▶ TASK BRIEF: Output each record in full, exactly as it stands.

(Dataset records)
********************
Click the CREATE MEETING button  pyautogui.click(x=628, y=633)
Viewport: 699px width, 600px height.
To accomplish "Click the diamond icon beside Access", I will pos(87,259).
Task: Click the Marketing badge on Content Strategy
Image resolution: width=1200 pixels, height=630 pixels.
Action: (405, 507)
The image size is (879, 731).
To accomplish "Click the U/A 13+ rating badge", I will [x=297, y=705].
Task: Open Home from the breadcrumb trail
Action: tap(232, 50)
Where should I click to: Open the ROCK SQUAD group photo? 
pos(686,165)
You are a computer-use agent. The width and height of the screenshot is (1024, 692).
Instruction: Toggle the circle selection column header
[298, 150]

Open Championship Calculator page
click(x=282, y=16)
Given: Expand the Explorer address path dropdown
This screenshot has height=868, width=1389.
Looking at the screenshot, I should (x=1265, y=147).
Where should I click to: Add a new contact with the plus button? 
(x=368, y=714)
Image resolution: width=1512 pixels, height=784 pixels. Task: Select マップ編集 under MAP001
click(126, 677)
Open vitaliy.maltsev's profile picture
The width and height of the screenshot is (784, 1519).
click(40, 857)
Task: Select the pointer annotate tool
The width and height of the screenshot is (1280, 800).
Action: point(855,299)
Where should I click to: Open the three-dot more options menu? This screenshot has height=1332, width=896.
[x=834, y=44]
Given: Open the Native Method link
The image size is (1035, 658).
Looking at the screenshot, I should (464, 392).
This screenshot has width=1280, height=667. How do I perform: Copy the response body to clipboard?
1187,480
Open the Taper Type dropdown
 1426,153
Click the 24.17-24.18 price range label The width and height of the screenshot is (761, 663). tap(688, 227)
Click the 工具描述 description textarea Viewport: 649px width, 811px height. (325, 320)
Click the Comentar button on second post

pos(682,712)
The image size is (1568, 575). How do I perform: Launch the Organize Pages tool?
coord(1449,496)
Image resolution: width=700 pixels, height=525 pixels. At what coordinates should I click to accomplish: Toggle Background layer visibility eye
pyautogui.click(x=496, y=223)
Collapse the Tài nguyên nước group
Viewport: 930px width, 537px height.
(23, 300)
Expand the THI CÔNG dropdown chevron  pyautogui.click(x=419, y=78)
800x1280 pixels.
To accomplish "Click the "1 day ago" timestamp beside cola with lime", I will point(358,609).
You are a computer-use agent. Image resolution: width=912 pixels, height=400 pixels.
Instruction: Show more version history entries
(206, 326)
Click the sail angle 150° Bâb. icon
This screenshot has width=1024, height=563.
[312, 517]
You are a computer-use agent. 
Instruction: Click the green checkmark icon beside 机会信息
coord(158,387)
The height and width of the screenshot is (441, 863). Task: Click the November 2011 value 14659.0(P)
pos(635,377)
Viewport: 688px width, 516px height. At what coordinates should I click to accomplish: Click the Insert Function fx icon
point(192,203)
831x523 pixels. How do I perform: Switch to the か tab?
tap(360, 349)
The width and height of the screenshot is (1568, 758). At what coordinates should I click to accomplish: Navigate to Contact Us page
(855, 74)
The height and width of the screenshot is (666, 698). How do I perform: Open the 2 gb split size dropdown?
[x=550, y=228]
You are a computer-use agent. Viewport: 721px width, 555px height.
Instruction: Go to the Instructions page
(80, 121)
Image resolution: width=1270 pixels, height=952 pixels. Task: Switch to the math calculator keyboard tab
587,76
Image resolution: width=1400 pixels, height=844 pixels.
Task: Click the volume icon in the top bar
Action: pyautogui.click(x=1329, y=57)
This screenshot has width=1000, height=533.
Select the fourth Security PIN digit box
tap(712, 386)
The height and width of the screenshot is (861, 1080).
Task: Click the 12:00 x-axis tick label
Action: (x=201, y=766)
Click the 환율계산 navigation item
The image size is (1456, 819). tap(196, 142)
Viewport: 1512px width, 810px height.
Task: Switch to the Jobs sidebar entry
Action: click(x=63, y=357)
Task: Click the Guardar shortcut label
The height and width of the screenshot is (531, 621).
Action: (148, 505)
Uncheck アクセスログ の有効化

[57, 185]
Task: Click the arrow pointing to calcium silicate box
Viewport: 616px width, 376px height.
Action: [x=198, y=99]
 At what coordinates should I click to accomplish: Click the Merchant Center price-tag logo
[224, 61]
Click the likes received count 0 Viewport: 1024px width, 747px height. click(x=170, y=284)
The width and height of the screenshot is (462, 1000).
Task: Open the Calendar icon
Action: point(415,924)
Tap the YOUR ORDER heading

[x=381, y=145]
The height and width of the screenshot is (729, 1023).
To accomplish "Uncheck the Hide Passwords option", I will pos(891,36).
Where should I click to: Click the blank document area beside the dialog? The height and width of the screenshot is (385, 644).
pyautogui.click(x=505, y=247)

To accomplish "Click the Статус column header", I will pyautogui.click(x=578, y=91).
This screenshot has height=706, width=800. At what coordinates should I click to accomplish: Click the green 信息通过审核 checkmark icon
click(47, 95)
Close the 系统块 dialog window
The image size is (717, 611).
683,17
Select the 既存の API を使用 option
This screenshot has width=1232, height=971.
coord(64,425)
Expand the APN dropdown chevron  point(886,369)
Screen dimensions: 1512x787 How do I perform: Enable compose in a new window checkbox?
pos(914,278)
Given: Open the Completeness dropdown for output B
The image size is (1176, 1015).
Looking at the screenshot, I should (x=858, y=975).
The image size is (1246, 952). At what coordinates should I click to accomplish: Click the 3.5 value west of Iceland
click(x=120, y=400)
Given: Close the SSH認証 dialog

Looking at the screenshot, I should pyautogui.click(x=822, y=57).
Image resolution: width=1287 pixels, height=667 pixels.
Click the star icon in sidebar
********************
▶ TASK OUTPUT:
Click the CREATE MEETING button  pyautogui.click(x=628, y=633)
Viewport: 699px width, 600px height.
To accomplish "Click the diamond icon beside Access", I will pos(87,259).
Task: Click the Marketing badge on Content Strategy
Image resolution: width=1200 pixels, height=630 pixels.
Action: (405, 507)
The image size is (879, 731).
To accomplish "Click the U/A 13+ rating badge", I will [x=297, y=705].
Task: Open Home from the breadcrumb trail
Action: tap(232, 50)
Where should I click to: Open the ROCK SQUAD group photo? 
pos(686,165)
You are a computer-use agent. The width and height of the screenshot is (1024, 692).
Instruction: Toggle the circle selection column header
[298, 150]

Open Championship Calculator page
click(x=282, y=16)
Given: Expand the Explorer address path dropdown
This screenshot has height=868, width=1389.
Looking at the screenshot, I should (x=1265, y=147).
Where should I click to: Add a new contact with the plus button? 
(x=368, y=714)
Image resolution: width=1512 pixels, height=784 pixels. Task: Select マップ編集 under MAP001
click(126, 677)
Open vitaliy.maltsev's profile picture
The width and height of the screenshot is (784, 1519).
click(40, 857)
Task: Select the pointer annotate tool
The width and height of the screenshot is (1280, 800).
Action: point(855,299)
Where should I click to: Open the three-dot more options menu? This screenshot has height=1332, width=896.
[x=834, y=44]
Given: Open the Native Method link
The image size is (1035, 658).
Looking at the screenshot, I should (464, 392).
This screenshot has width=1280, height=667. How do I perform: Copy the response body to clipboard?
1187,480
Open the Taper Type dropdown
 1426,153
Click the 24.17-24.18 price range label The width and height of the screenshot is (761, 663). tap(688, 227)
Click the 工具描述 description textarea Viewport: 649px width, 811px height. (325, 320)
Click the Comentar button on second post

pos(682,712)
The image size is (1568, 575). How do I perform: Launch the Organize Pages tool?
coord(1449,496)
Image resolution: width=700 pixels, height=525 pixels. At what coordinates should I click to accomplish: Toggle Background layer visibility eye
pyautogui.click(x=496, y=223)
Collapse the Tài nguyên nước group
Viewport: 930px width, 537px height.
(23, 300)
Expand the THI CÔNG dropdown chevron  pyautogui.click(x=419, y=78)
800x1280 pixels.
To accomplish "Click the "1 day ago" timestamp beside cola with lime", I will point(358,609).
You are a computer-use agent. Image resolution: width=912 pixels, height=400 pixels.
Instruction: Show more version history entries
(206, 326)
Click the sail angle 150° Bâb. icon
This screenshot has width=1024, height=563.
[312, 517]
You are a computer-use agent. 
Instruction: Click the green checkmark icon beside 机会信息
coord(158,387)
The height and width of the screenshot is (441, 863). Task: Click the November 2011 value 14659.0(P)
pos(635,377)
Viewport: 688px width, 516px height. At what coordinates should I click to accomplish: Click the Insert Function fx icon
point(192,203)
831x523 pixels. How do I perform: Switch to the か tab?
tap(360, 349)
The width and height of the screenshot is (1568, 758). At what coordinates should I click to accomplish: Navigate to Contact Us page
(855, 74)
The height and width of the screenshot is (666, 698). How do I perform: Open the 2 gb split size dropdown?
[x=550, y=228]
You are a computer-use agent. Viewport: 721px width, 555px height.
Instruction: Go to the Instructions page
(80, 121)
Image resolution: width=1270 pixels, height=952 pixels. Task: Switch to the math calculator keyboard tab
587,76
Image resolution: width=1400 pixels, height=844 pixels.
Task: Click the volume icon in the top bar
Action: pyautogui.click(x=1329, y=57)
This screenshot has width=1000, height=533.
Select the fourth Security PIN digit box
tap(712, 386)
The height and width of the screenshot is (861, 1080).
Task: Click the 12:00 x-axis tick label
Action: (x=201, y=766)
Click the 환율계산 navigation item
The image size is (1456, 819). tap(196, 142)
Viewport: 1512px width, 810px height.
Task: Switch to the Jobs sidebar entry
Action: click(x=63, y=357)
Task: Click the Guardar shortcut label
The height and width of the screenshot is (531, 621).
Action: (148, 505)
Uncheck アクセスログ の有効化

[57, 185]
Task: Click the arrow pointing to calcium silicate box
Viewport: 616px width, 376px height.
Action: [x=198, y=99]
 At what coordinates should I click to accomplish: Click the Merchant Center price-tag logo
[224, 61]
Click the likes received count 0 Viewport: 1024px width, 747px height. click(x=170, y=284)
The width and height of the screenshot is (462, 1000).
Task: Open the Calendar icon
Action: point(415,924)
Tap the YOUR ORDER heading

[x=381, y=145]
The height and width of the screenshot is (729, 1023).
To accomplish "Uncheck the Hide Passwords option", I will pos(891,36).
Where should I click to: Click the blank document area beside the dialog? The height and width of the screenshot is (385, 644).
pyautogui.click(x=505, y=247)

To accomplish "Click the Статус column header", I will pyautogui.click(x=578, y=91).
This screenshot has height=706, width=800. At what coordinates should I click to accomplish: Click the green 信息通过审核 checkmark icon
click(47, 95)
Close the 系统块 dialog window
The image size is (717, 611).
683,17
Select the 既存の API を使用 option
This screenshot has width=1232, height=971.
coord(64,425)
Expand the APN dropdown chevron  point(886,369)
Screen dimensions: 1512x787 How do I perform: Enable compose in a new window checkbox?
pos(914,278)
Given: Open the Completeness dropdown for output B
The image size is (1176, 1015).
Looking at the screenshot, I should (x=858, y=975).
The image size is (1246, 952). At what coordinates should I click to accomplish: Click the 3.5 value west of Iceland
click(x=120, y=400)
Given: Close the SSH認証 dialog

Looking at the screenshot, I should pyautogui.click(x=822, y=57).
Image resolution: width=1287 pixels, height=667 pixels.
Click the star icon in sidebar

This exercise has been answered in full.